Recorded data:
Start of Block

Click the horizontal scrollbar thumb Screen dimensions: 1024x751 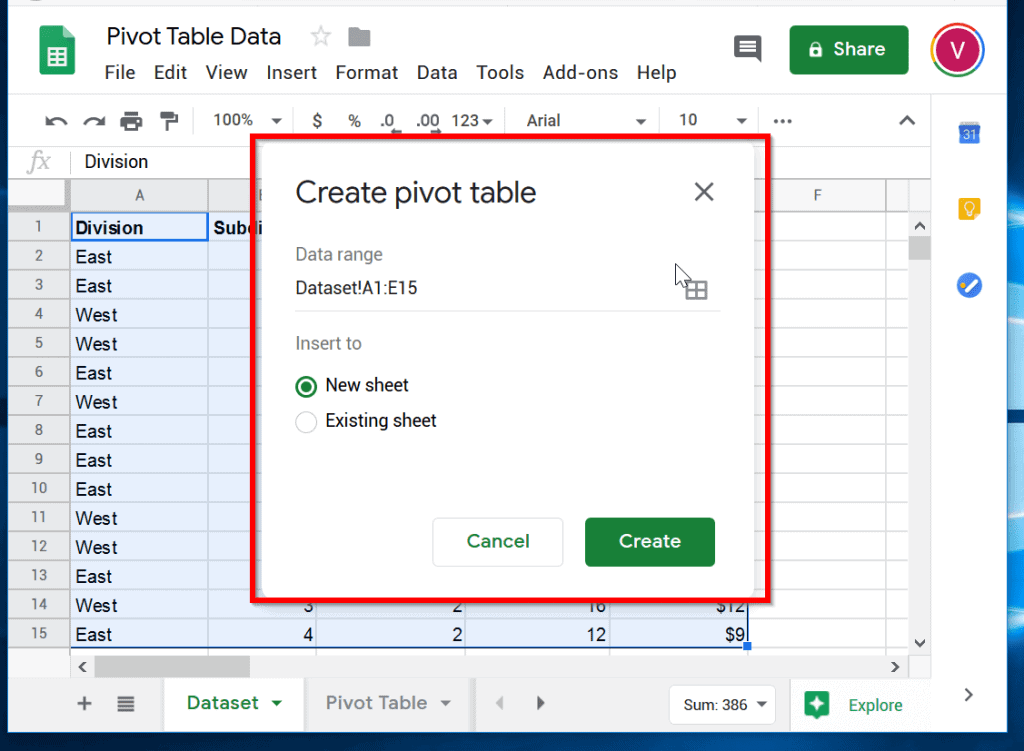pyautogui.click(x=172, y=667)
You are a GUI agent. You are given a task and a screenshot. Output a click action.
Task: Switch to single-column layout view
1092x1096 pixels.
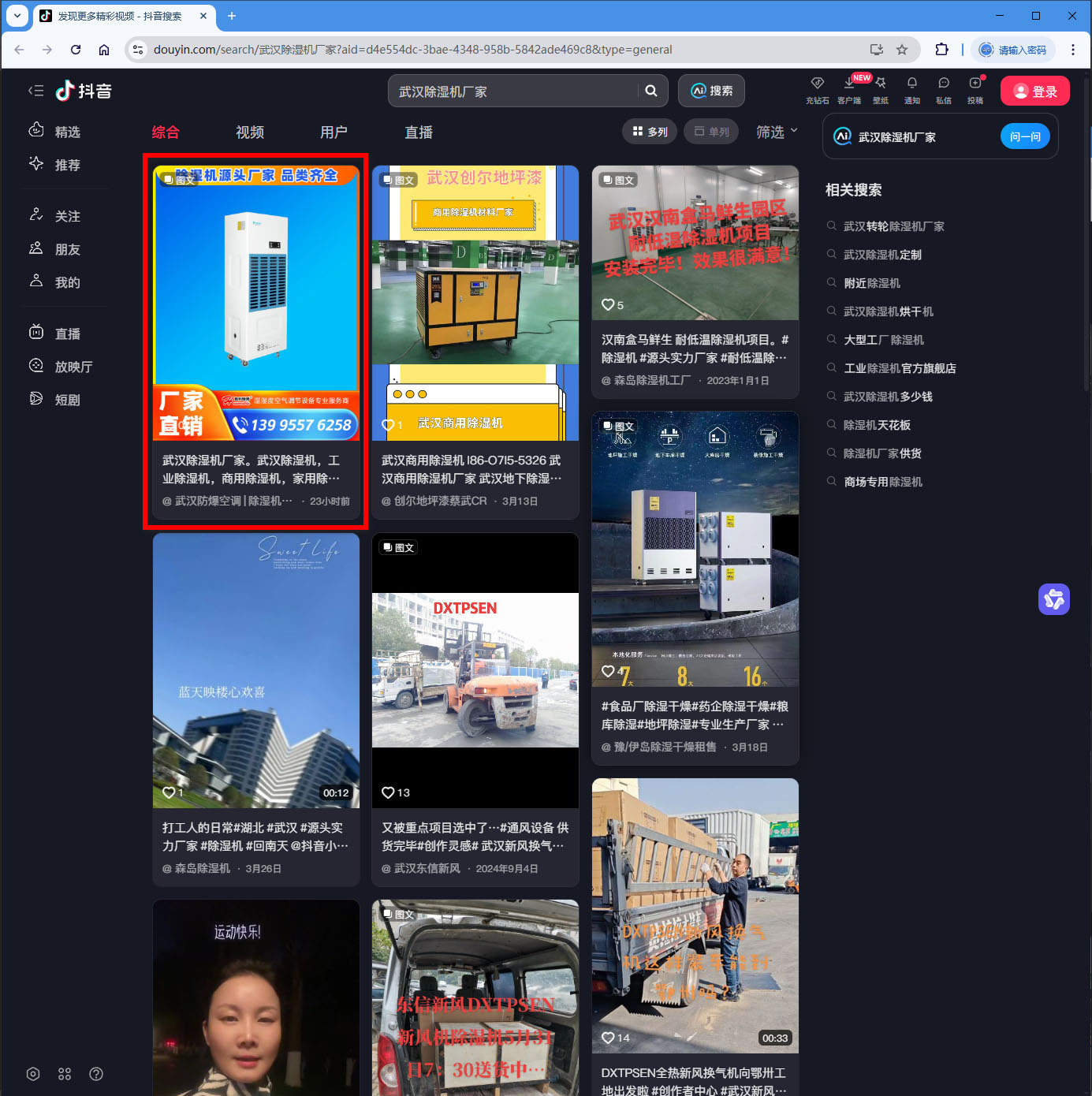(x=711, y=132)
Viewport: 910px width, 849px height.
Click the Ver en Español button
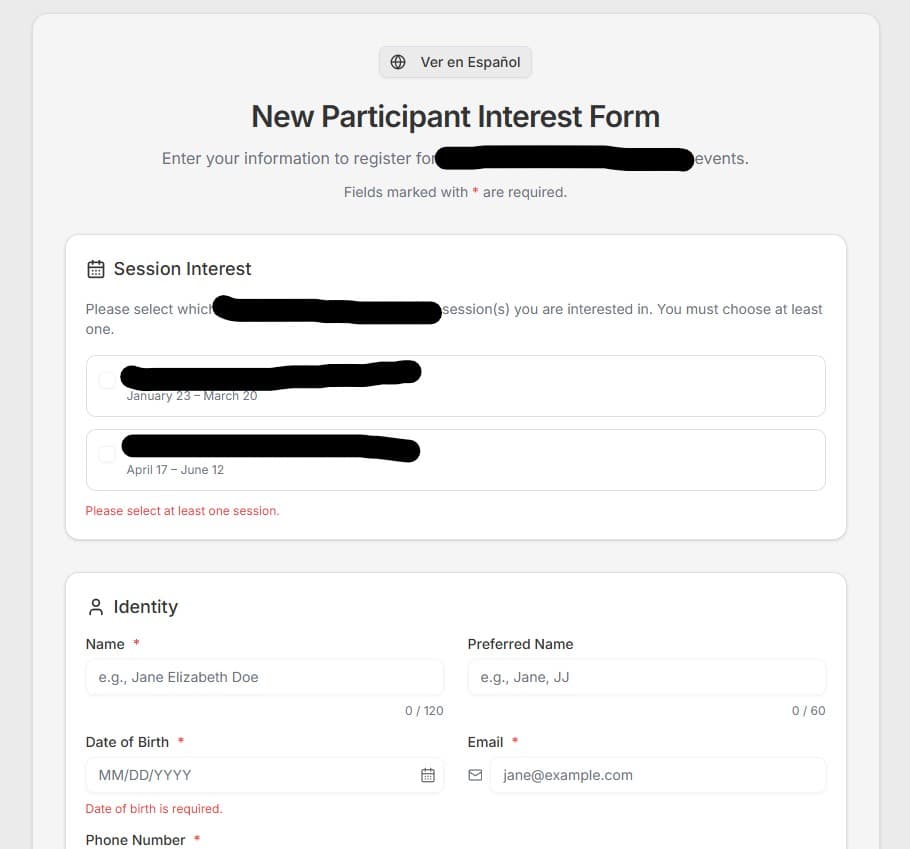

End of Block

## Exercise goal
In the records above, locate the line with "Task: Switch to single-column layout view"; output it and each line after it through the last one, exactly, omitting pictures.

## Exercise output
Task: Switch to single-column layout view
1092x1096 pixels.
(x=711, y=132)
Viewport: 910px width, 849px height.
Click the Ver en Español button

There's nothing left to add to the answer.